=== Given data ===

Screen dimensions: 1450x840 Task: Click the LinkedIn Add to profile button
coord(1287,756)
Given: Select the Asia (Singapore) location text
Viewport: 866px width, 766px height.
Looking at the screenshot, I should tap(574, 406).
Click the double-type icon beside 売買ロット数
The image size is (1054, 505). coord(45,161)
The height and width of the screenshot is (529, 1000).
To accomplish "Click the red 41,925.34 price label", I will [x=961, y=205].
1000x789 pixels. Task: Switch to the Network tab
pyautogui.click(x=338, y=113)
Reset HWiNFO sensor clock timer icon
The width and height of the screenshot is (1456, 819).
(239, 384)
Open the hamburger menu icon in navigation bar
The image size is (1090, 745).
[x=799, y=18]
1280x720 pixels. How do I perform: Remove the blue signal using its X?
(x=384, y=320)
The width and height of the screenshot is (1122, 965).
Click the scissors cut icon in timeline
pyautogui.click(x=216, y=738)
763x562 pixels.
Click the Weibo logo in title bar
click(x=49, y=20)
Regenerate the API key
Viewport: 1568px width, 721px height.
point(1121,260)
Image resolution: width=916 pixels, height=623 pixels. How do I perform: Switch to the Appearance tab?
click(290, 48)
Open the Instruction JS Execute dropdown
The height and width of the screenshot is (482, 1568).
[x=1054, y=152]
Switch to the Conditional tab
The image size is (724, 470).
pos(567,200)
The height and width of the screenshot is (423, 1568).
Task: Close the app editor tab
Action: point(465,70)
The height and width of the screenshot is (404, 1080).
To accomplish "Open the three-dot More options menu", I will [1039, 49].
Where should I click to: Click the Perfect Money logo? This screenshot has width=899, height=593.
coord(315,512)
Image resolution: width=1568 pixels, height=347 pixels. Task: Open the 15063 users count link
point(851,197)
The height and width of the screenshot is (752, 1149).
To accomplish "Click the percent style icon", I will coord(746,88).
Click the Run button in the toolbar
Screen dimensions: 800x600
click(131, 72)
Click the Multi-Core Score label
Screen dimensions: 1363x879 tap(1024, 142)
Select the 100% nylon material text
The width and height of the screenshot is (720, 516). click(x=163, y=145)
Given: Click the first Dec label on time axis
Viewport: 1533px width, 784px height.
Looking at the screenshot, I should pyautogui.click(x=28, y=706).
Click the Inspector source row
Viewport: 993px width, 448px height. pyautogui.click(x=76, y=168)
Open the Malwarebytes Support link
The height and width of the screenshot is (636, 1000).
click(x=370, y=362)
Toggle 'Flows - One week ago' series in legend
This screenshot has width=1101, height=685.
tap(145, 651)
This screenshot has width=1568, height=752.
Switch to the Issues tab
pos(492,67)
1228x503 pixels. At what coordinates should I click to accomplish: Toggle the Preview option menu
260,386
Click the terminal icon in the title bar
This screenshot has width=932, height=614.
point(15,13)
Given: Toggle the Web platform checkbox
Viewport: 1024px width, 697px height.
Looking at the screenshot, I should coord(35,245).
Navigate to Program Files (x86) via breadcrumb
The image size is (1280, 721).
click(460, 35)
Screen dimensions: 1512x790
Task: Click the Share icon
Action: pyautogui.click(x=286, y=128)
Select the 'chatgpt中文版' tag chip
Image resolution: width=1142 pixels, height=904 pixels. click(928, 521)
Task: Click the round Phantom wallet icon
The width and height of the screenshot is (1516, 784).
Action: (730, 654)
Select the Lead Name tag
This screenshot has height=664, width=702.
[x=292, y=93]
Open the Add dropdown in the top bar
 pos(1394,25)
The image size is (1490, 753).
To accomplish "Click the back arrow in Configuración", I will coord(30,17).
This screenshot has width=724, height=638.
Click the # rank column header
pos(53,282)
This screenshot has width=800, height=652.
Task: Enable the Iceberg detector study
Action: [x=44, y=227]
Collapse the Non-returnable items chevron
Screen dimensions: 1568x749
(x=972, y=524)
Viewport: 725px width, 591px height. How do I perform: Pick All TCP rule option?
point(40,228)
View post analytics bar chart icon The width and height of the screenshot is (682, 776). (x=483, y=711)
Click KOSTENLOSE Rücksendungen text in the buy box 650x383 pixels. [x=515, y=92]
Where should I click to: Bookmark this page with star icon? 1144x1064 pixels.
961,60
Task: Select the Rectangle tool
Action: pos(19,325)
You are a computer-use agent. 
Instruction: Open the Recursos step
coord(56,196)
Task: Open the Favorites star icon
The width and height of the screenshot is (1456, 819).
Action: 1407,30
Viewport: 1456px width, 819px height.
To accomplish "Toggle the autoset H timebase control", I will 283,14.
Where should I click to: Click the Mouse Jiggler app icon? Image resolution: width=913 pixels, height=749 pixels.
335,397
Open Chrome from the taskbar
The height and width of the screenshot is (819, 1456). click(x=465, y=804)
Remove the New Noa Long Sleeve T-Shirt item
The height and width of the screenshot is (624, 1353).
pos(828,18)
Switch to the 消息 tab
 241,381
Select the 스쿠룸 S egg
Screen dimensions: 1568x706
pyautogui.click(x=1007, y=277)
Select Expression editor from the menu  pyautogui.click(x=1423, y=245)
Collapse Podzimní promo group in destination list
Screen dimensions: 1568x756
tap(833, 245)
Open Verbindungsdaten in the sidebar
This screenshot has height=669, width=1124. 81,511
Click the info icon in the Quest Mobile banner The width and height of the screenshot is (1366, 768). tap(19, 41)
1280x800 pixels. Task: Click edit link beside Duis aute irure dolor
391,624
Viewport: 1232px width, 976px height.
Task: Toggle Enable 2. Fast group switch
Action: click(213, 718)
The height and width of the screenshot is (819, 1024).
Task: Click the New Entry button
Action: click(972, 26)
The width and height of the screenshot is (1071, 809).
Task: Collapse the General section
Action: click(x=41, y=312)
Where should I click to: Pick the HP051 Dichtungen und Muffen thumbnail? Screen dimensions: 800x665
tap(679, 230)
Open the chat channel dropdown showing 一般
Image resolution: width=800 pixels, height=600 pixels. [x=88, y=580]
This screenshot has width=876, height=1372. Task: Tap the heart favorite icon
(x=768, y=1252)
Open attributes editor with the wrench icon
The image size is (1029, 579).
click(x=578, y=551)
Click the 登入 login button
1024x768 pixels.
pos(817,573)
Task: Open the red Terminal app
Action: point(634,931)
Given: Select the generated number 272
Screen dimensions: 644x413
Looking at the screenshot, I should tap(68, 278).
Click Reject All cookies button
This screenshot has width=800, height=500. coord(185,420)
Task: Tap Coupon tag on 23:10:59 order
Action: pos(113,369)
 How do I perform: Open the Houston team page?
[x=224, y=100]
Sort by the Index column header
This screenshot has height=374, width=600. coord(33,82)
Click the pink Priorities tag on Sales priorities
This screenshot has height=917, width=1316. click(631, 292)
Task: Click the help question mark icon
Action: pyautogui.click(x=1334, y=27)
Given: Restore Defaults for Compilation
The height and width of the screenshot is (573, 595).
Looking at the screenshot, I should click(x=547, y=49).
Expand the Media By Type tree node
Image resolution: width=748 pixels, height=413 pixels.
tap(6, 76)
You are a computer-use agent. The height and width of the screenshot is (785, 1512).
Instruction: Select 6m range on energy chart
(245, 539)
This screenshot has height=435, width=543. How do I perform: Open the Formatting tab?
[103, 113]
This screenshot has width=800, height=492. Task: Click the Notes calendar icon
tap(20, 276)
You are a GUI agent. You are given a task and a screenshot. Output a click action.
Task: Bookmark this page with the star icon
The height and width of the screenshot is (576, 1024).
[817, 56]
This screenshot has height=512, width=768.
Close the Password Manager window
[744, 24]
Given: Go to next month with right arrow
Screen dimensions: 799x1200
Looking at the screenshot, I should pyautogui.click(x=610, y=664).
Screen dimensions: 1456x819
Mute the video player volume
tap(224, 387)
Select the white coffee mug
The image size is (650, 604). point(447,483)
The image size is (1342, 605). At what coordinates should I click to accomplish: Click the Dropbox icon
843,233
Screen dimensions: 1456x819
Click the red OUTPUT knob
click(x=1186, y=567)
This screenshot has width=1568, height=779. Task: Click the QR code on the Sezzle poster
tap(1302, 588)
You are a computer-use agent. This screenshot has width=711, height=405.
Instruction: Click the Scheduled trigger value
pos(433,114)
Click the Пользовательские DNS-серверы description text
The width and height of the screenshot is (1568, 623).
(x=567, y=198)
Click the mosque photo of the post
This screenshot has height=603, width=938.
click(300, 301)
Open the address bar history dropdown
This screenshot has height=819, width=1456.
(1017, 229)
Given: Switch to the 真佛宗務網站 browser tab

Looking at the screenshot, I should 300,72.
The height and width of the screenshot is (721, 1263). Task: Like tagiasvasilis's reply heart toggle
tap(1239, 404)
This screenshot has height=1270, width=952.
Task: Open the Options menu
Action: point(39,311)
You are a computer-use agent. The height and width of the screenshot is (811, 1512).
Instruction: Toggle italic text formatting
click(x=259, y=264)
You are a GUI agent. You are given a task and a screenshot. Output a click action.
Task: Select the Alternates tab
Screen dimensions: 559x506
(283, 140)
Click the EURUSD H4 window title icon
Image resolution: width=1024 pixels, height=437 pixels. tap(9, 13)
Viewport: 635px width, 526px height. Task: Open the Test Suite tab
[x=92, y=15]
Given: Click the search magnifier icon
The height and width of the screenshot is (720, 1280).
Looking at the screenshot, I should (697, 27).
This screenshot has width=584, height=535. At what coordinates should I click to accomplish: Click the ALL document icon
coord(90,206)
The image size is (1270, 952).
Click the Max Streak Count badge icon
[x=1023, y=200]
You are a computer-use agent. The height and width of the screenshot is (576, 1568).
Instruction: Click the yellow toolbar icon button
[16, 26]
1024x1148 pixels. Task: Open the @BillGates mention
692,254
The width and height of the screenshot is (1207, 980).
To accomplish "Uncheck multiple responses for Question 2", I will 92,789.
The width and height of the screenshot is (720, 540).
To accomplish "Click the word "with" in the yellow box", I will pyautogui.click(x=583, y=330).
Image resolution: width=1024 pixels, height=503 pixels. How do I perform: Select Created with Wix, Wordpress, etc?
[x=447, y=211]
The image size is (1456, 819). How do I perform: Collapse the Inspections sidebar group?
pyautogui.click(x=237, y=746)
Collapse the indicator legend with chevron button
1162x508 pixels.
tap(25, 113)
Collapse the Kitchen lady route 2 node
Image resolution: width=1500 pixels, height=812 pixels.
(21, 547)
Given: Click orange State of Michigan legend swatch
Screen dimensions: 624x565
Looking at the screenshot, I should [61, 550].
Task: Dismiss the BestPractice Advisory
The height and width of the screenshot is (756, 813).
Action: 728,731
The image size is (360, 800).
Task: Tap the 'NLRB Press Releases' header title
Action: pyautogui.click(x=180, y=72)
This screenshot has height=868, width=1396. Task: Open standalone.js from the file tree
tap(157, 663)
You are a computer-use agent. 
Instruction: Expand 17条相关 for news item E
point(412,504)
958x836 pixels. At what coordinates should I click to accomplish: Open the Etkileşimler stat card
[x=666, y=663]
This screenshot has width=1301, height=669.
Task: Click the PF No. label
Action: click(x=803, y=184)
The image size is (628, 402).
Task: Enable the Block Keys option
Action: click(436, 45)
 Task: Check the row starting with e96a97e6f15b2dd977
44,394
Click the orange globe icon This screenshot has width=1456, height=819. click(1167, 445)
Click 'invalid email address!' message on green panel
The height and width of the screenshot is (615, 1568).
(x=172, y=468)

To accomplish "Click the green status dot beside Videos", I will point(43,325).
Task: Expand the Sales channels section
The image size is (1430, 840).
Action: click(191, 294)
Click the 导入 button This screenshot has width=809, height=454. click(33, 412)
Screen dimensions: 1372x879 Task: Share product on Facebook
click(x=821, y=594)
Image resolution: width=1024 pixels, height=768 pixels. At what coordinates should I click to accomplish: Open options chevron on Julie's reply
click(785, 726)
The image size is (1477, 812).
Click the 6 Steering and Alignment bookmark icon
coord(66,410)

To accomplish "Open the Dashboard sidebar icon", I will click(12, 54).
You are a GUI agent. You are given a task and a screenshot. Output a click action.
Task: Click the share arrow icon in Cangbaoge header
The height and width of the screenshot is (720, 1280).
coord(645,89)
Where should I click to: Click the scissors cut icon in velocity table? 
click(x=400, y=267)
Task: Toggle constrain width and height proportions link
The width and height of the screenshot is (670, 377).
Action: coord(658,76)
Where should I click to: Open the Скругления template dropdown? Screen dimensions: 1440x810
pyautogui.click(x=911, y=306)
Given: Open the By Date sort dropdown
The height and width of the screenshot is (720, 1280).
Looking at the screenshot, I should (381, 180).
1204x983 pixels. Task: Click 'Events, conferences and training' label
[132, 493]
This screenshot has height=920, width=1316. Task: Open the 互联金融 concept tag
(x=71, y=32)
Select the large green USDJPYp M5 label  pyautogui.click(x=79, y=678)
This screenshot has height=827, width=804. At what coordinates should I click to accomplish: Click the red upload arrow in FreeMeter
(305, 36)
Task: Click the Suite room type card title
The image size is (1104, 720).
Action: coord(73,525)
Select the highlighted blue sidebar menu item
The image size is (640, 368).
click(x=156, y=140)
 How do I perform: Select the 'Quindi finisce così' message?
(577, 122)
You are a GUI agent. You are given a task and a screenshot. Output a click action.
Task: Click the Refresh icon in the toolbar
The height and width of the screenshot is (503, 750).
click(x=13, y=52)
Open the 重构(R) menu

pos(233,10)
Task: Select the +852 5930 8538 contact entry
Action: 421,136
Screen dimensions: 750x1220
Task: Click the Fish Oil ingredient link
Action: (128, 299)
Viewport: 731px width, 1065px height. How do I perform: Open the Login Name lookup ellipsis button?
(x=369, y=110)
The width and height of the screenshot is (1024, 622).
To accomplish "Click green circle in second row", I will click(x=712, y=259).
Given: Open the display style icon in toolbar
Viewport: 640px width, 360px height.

===

Task directions:
Rewrite every line of the listing from the one containing "Where should I click to: Open" down to the end of the listing, changing "dropdown" to "drop-down list" and leaving everything else unchanged.

Task result:
Where should I click to: Open the Скругления template drop-down list? Screen dimensions: 1440x810
pyautogui.click(x=911, y=306)
Given: Open the By Date sort drop-down list
The height and width of the screenshot is (720, 1280).
Looking at the screenshot, I should (381, 180).
1204x983 pixels. Task: Click 'Events, conferences and training' label
[132, 493]
This screenshot has height=920, width=1316. Task: Open the 互联金融 concept tag
(x=71, y=32)
Select the large green USDJPYp M5 label  pyautogui.click(x=79, y=678)
This screenshot has height=827, width=804. At what coordinates should I click to accomplish: Click the red upload arrow in FreeMeter
(305, 36)
Task: Click the Suite room type card title
The image size is (1104, 720).
Action: coord(73,525)
Select the highlighted blue sidebar menu item
The image size is (640, 368).
click(x=156, y=140)
 How do I perform: Select the 'Quindi finisce così' message?
(577, 122)
You are a GUI agent. You are given a task and a screenshot. Output a click action.
Task: Click the Refresh icon in the toolbar
The height and width of the screenshot is (503, 750).
click(x=13, y=52)
Open the 重构(R) menu

pos(233,10)
Task: Select the +852 5930 8538 contact entry
Action: 421,136
Screen dimensions: 750x1220
Task: Click the Fish Oil ingredient link
Action: (128, 299)
Viewport: 731px width, 1065px height. How do I perform: Open the Login Name lookup ellipsis button?
(x=369, y=110)
The width and height of the screenshot is (1024, 622).
To accomplish "Click green circle in second row", I will click(x=712, y=259).
Given: Open the display style icon in toolbar
Viewport: 640px width, 360px height.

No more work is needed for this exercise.